Your goal -> Reproduce the records precisely. Every line should be included.

Information shown ->
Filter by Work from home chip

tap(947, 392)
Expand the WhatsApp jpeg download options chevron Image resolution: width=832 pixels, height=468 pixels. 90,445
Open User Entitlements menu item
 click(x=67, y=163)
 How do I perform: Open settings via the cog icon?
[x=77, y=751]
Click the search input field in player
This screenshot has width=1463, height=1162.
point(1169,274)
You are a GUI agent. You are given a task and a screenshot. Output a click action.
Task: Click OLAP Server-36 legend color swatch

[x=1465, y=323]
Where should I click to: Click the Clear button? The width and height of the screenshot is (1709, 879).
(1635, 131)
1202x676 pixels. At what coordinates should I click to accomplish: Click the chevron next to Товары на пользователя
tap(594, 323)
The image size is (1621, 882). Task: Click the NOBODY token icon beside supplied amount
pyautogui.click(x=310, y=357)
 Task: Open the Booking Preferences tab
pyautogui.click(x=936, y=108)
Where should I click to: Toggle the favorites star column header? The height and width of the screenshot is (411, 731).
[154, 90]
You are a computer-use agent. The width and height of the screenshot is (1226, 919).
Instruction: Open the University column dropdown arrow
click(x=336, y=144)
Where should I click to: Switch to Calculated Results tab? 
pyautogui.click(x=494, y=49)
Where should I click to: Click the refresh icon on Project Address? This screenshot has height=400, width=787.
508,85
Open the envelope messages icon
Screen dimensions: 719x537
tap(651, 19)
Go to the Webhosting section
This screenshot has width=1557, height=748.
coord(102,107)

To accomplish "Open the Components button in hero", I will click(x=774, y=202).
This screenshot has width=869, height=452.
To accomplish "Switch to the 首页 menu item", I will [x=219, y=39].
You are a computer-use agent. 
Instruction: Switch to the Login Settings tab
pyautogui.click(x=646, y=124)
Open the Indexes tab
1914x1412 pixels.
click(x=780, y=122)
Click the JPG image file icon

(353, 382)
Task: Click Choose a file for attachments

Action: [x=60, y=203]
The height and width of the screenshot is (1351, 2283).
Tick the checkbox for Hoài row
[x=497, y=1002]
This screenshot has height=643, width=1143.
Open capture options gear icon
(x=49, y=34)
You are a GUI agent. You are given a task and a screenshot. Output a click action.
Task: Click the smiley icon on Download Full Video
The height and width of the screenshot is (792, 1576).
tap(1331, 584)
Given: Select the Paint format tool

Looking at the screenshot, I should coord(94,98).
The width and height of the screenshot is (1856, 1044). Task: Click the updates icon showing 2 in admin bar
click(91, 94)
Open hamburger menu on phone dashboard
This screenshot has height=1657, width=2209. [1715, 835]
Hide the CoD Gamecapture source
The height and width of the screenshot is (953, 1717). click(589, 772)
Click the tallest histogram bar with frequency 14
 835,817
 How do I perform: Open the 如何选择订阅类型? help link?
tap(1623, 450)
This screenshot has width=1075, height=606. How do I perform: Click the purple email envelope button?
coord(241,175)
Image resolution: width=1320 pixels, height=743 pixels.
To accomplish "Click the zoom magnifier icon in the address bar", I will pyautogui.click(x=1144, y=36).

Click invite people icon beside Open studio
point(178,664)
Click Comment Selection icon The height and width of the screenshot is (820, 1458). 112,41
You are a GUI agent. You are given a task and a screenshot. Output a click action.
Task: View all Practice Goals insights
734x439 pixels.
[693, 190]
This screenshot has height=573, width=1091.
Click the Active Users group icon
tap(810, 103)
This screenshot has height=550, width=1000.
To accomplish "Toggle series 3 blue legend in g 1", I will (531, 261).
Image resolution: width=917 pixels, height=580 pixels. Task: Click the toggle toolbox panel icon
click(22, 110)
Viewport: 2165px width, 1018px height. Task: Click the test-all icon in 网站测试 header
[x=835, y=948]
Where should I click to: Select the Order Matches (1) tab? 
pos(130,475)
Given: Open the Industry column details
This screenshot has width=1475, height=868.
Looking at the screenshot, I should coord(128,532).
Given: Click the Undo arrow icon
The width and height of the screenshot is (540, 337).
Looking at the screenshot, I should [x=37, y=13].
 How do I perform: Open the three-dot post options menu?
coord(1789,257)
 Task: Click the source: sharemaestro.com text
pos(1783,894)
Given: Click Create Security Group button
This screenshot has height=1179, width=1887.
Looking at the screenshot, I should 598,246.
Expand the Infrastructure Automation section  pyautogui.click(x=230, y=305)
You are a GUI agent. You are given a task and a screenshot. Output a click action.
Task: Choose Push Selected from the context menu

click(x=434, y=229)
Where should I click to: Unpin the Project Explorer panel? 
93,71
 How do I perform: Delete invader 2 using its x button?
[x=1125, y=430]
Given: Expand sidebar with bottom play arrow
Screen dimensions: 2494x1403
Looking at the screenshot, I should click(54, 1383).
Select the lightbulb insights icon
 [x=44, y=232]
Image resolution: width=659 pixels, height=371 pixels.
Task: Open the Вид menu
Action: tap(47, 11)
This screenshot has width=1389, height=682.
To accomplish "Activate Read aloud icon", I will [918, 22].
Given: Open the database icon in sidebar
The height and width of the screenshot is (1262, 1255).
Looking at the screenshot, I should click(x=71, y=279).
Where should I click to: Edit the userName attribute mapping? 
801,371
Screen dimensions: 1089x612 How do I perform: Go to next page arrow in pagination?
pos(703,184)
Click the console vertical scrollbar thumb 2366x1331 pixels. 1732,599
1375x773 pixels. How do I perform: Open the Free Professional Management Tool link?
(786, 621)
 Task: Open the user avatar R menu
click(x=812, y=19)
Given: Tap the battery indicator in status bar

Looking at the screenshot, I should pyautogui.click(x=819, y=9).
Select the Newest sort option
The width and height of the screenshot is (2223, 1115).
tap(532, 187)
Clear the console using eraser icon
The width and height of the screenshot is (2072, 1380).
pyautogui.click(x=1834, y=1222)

Exercise answer ->
Filter by Work from home chip

tap(947, 392)
Expand the WhatsApp jpeg download options chevron Image resolution: width=832 pixels, height=468 pixels. 90,445
Open User Entitlements menu item
 click(x=67, y=163)
 How do I perform: Open settings via the cog icon?
[x=77, y=751]
Click the search input field in player
This screenshot has width=1463, height=1162.
point(1169,274)
You are a GUI agent. You are given a task and a screenshot. Output a click action.
Task: Click OLAP Server-36 legend color swatch

[x=1465, y=323]
Where should I click to: Click the Clear button? The width and height of the screenshot is (1709, 879).
(1635, 131)
1202x676 pixels. At what coordinates should I click to accomplish: Click the chevron next to Товары на пользователя
tap(594, 323)
The image size is (1621, 882). Task: Click the NOBODY token icon beside supplied amount
pyautogui.click(x=310, y=357)
 Task: Open the Booking Preferences tab
pyautogui.click(x=936, y=108)
Where should I click to: Toggle the favorites star column header? The height and width of the screenshot is (411, 731).
[154, 90]
You are a computer-use agent. The width and height of the screenshot is (1226, 919).
Instruction: Open the University column dropdown arrow
click(x=336, y=144)
Where should I click to: Switch to Calculated Results tab? 
pyautogui.click(x=494, y=49)
Where should I click to: Click the refresh icon on Project Address? This screenshot has height=400, width=787.
508,85
Open the envelope messages icon
Screen dimensions: 719x537
tap(651, 19)
Go to the Webhosting section
This screenshot has width=1557, height=748.
coord(102,107)

To accomplish "Open the Components button in hero", I will click(x=774, y=202).
This screenshot has width=869, height=452.
To accomplish "Switch to the 首页 menu item", I will [x=219, y=39].
You are a computer-use agent. 
Instruction: Switch to the Login Settings tab
pyautogui.click(x=646, y=124)
Open the Indexes tab
1914x1412 pixels.
click(x=780, y=122)
Click the JPG image file icon

(353, 382)
Task: Click Choose a file for attachments

Action: [x=60, y=203]
The height and width of the screenshot is (1351, 2283).
Tick the checkbox for Hoài row
[x=497, y=1002]
This screenshot has height=643, width=1143.
Open capture options gear icon
(x=49, y=34)
You are a GUI agent. You are given a task and a screenshot. Output a click action.
Task: Click the smiley icon on Download Full Video
The height and width of the screenshot is (792, 1576).
tap(1331, 584)
Given: Select the Paint format tool

Looking at the screenshot, I should coord(94,98).
The width and height of the screenshot is (1856, 1044). Task: Click the updates icon showing 2 in admin bar
click(91, 94)
Open hamburger menu on phone dashboard
This screenshot has height=1657, width=2209. [1715, 835]
Hide the CoD Gamecapture source
The height and width of the screenshot is (953, 1717). click(589, 772)
Click the tallest histogram bar with frequency 14
 835,817
 How do I perform: Open the 如何选择订阅类型? help link?
tap(1623, 450)
This screenshot has width=1075, height=606. How do I perform: Click the purple email envelope button?
coord(241,175)
Image resolution: width=1320 pixels, height=743 pixels.
To accomplish "Click the zoom magnifier icon in the address bar", I will pyautogui.click(x=1144, y=36).

Click invite people icon beside Open studio
point(178,664)
Click Comment Selection icon The height and width of the screenshot is (820, 1458). 112,41
You are a GUI agent. You are given a task and a screenshot. Output a click action.
Task: View all Practice Goals insights
734x439 pixels.
[693, 190]
This screenshot has height=573, width=1091.
Click the Active Users group icon
tap(810, 103)
This screenshot has height=550, width=1000.
To accomplish "Toggle series 3 blue legend in g 1", I will (531, 261).
Image resolution: width=917 pixels, height=580 pixels. Task: Click the toggle toolbox panel icon
click(22, 110)
Viewport: 2165px width, 1018px height. Task: Click the test-all icon in 网站测试 header
[x=835, y=948]
Where should I click to: Select the Order Matches (1) tab? 
pos(130,475)
Given: Open the Industry column details
This screenshot has width=1475, height=868.
Looking at the screenshot, I should coord(128,532).
Given: Click the Undo arrow icon
The width and height of the screenshot is (540, 337).
Looking at the screenshot, I should [x=37, y=13].
 How do I perform: Open the three-dot post options menu?
coord(1789,257)
 Task: Click the source: sharemaestro.com text
pos(1783,894)
Given: Click Create Security Group button
This screenshot has height=1179, width=1887.
Looking at the screenshot, I should 598,246.
Expand the Infrastructure Automation section  pyautogui.click(x=230, y=305)
You are a GUI agent. You are given a task and a screenshot. Output a click action.
Task: Choose Push Selected from the context menu

click(x=434, y=229)
Where should I click to: Unpin the Project Explorer panel? 
93,71
 How do I perform: Delete invader 2 using its x button?
[x=1125, y=430]
Given: Expand sidebar with bottom play arrow
Screen dimensions: 2494x1403
Looking at the screenshot, I should click(54, 1383).
Select the lightbulb insights icon
 [x=44, y=232]
Image resolution: width=659 pixels, height=371 pixels.
Task: Open the Вид menu
Action: tap(47, 11)
This screenshot has width=1389, height=682.
To accomplish "Activate Read aloud icon", I will [918, 22].
Given: Open the database icon in sidebar
The height and width of the screenshot is (1262, 1255).
Looking at the screenshot, I should click(x=71, y=279).
Where should I click to: Edit the userName attribute mapping? 
801,371
Screen dimensions: 1089x612 How do I perform: Go to next page arrow in pagination?
pos(703,184)
Click the console vertical scrollbar thumb 2366x1331 pixels. 1732,599
1375x773 pixels. How do I perform: Open the Free Professional Management Tool link?
(786, 621)
 Task: Open the user avatar R menu
click(x=812, y=19)
Given: Tap the battery indicator in status bar

Looking at the screenshot, I should pyautogui.click(x=819, y=9).
Select the Newest sort option
The width and height of the screenshot is (2223, 1115).
tap(532, 187)
Clear the console using eraser icon
The width and height of the screenshot is (2072, 1380).
pyautogui.click(x=1834, y=1222)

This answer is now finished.